#### What to work on:
Of the lines in the data below, write out exactly those from the one holding "Click the date" through the one holding "Given: Select the MARTES column header", both included.
BEGIN Data to examine
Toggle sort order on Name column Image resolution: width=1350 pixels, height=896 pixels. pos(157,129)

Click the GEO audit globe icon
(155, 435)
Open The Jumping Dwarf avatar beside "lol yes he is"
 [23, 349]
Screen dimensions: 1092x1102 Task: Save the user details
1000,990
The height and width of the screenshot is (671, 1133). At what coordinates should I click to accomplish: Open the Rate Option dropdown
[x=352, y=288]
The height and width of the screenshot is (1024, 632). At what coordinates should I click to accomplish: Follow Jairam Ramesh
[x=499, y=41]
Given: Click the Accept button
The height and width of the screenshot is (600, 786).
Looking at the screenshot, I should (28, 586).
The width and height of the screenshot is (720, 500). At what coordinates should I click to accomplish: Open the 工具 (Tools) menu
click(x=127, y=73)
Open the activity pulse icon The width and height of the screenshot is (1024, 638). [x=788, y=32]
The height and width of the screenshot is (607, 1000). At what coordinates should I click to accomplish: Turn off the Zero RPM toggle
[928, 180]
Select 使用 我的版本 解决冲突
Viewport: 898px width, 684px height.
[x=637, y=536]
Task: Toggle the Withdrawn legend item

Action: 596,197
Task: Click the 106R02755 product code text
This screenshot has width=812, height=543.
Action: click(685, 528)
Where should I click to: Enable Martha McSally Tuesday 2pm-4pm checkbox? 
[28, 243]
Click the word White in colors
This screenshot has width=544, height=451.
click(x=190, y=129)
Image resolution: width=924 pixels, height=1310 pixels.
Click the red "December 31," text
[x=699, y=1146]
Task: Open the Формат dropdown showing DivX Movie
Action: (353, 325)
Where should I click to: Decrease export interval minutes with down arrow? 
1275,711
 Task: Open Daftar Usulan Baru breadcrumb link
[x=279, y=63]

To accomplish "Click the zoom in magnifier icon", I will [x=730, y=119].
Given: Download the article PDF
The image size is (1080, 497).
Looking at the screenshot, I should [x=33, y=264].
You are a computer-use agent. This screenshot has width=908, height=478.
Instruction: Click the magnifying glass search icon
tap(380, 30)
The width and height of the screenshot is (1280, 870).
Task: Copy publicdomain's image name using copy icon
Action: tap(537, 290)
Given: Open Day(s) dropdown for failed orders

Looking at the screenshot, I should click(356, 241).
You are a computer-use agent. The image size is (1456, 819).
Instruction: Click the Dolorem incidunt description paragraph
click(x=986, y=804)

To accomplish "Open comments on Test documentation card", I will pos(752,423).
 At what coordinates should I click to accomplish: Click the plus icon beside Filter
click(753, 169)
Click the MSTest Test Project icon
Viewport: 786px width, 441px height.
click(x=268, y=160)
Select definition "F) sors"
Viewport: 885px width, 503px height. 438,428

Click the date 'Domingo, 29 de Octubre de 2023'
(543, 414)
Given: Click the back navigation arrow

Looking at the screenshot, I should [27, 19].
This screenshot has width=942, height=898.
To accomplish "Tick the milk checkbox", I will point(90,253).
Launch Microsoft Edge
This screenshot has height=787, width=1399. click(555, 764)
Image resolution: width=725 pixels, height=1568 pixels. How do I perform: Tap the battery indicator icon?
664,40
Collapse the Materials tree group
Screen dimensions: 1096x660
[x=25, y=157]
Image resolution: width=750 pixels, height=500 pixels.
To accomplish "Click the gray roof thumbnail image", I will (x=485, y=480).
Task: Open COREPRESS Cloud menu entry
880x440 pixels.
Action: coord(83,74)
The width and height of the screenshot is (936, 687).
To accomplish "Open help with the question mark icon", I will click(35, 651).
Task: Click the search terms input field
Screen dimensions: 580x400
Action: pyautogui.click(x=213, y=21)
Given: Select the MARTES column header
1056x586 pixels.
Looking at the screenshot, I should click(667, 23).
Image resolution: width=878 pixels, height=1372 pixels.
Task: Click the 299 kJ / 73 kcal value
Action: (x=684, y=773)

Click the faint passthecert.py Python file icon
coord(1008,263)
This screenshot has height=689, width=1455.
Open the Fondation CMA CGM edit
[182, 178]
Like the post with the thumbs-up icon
END Data to examine
#### Your response:
Click the date 'Domingo, 29 de Octubre de 2023'
(543, 414)
Given: Click the back navigation arrow

Looking at the screenshot, I should [27, 19].
This screenshot has width=942, height=898.
To accomplish "Tick the milk checkbox", I will point(90,253).
Launch Microsoft Edge
This screenshot has height=787, width=1399. click(555, 764)
Image resolution: width=725 pixels, height=1568 pixels. How do I perform: Tap the battery indicator icon?
664,40
Collapse the Materials tree group
Screen dimensions: 1096x660
[x=25, y=157]
Image resolution: width=750 pixels, height=500 pixels.
To accomplish "Click the gray roof thumbnail image", I will (x=485, y=480).
Task: Open COREPRESS Cloud menu entry
880x440 pixels.
Action: coord(83,74)
The width and height of the screenshot is (936, 687).
To accomplish "Open help with the question mark icon", I will click(35, 651).
Task: Click the search terms input field
Screen dimensions: 580x400
Action: pyautogui.click(x=213, y=21)
Given: Select the MARTES column header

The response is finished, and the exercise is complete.